Bulletin of the Geological Society of Malaysia, Volume 11, Dec, 1979, pp. 239 – 251
R.F. Loxton, Hunting and Associates Canberra, Australia
Abstract: Six tin-fields are recognised within the granitic hub of the Bushveld Igneous Complex. The cassiterite deposits occur as endogranitic pipes and primary disseminations, or as exogranitic fissure veins, fault-breccias or replacement bodies. The Bushveld granites are typically anorogenic and consist, in part, of a crudely stratiform sheet roughly 2800 m thick. Their age is approximately 1950 m.y. They display gross chemical and mineralogical homogeneity and in some localities related stocks and plugs of younger granite intrude into the stratiform phase. In each tin-field the ore is related directly or indirectly to the younger granite(s).
Within the Bushveld Igneous Complex, in particular, and in the Transvaal in general, all known deposits of fluorspar are confined within distinct regional linear zones that demonstrably reflect fundamental Iithostructural and tectonic units in the underlying basement rocks, which are related directly to the tectonic framework of the Kaapvaal Craton. Six fluorine-enriched zones are recognised and it is highly significant that it is within the four of these zones which traverse across the body of the Complex that all the deposits of tin ore in the Bushveld are found. The fluorine-rich zones trend east-north-east or north-north-west. They are individually up to 650 km in length and 30 km wide.
Deposits of sedimentary fluorite in the Lower Proterozoic “Transvaal dolomite” which underlies the Complex, and the setting of the mineralized locality at the western end of a very major palaeotectonic trough which defines the axis of sedimentation of the dolomite group in the Transvaal, and which also corresponds exactly with the most prominent of the recognised zones (Murchison Zone), proves that linear zones of enrichment with fluorine of the present floor-rocks of the Complex existed in these rocks prior to the intrusion of the Bushveld Igneous Complex.
It is generally considered that the main Bushveld granites arose from the partial melting of sialic crustal rocks, that is, the basement rocks below the Complex, after depression of the floor of the Transvaal basin following the deposition of nearly 11 km of sediments. Because fluorine behaves as a flux, it is suggested that following this depression anatexis took place in and around the fluorine-enriched zones in the basement, at low temperatures, selectively, and in localised spots, relative to surrounding areas in which the strong fluxing action of fluorine was lacking. These fluxed-magmas were highly volatile and became enriched with tin and other trace metals by the process of “volatile stripping”. These granites were emplaced within and near their zones of origin on the highly stable craton, and endogranitic and exogranitic tin mineralisation was a consequence of their exceptional volatility and fractionation. This hypothesis explains the undeniable geographic coincidence of the late stage “tin-granites” within the flourine-enriched linear zones and also indicates that the association is a genetic one.

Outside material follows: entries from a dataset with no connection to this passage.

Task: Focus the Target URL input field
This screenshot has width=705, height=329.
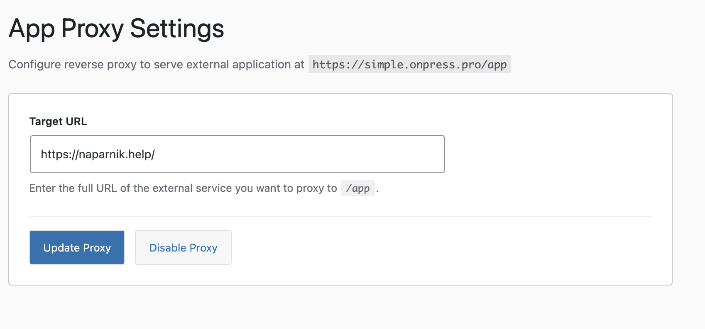Action: 291,154
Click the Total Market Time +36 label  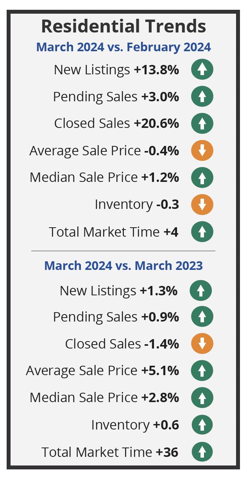tap(110, 452)
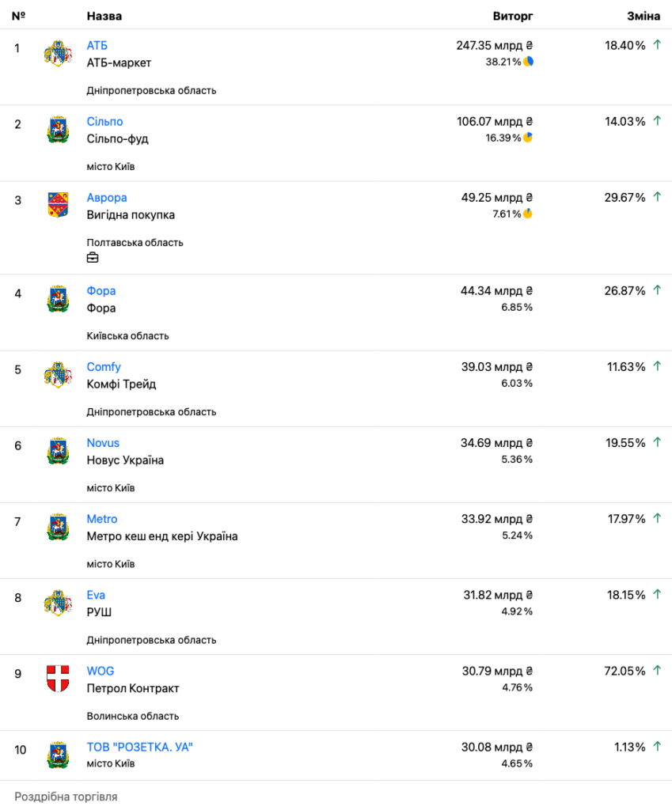
Task: Click the pie chart icon beside 38.21%
Action: (528, 62)
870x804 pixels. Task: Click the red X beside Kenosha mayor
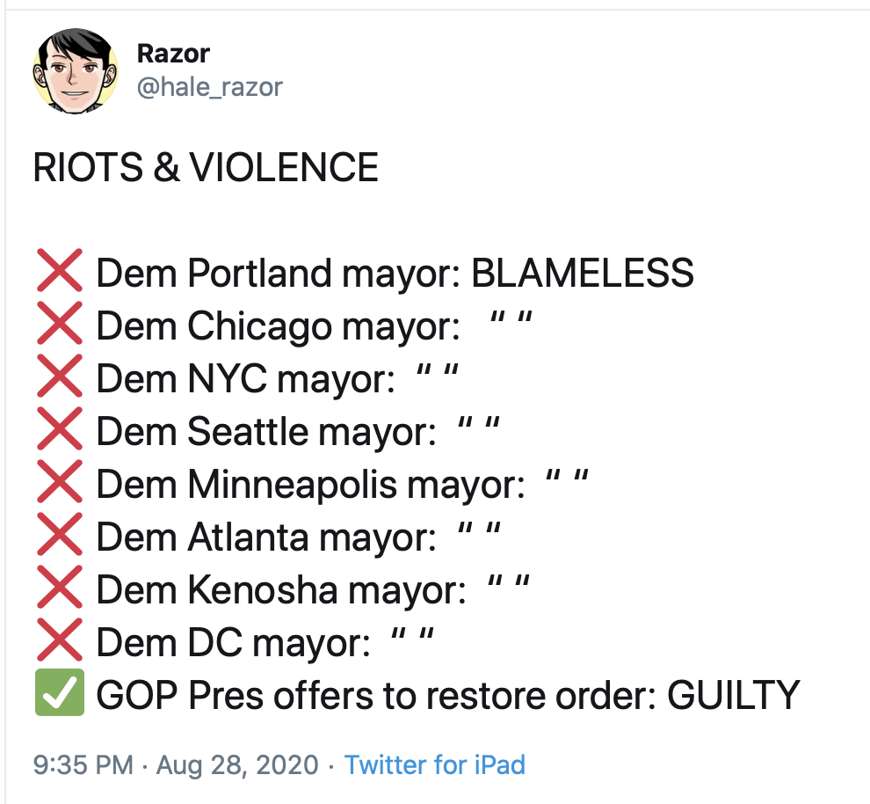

Cassiterite deposits in the Bushveld Igneous Complex are therefore related to late stage granite intrusions derived from anatexis that was brought about by the selective “fluorine-fluxing” of sialic crustal rocks in fluorine-rich loci within ancient, long-lived, linear tectonic zones in the craton. These ancestral zones are today mirrored on the surface by the linear distribution of fluorspar deposits, by the high fluorine content of groundwater, and by other non-granitic intrusions. The knowledge should be applied during future exploration.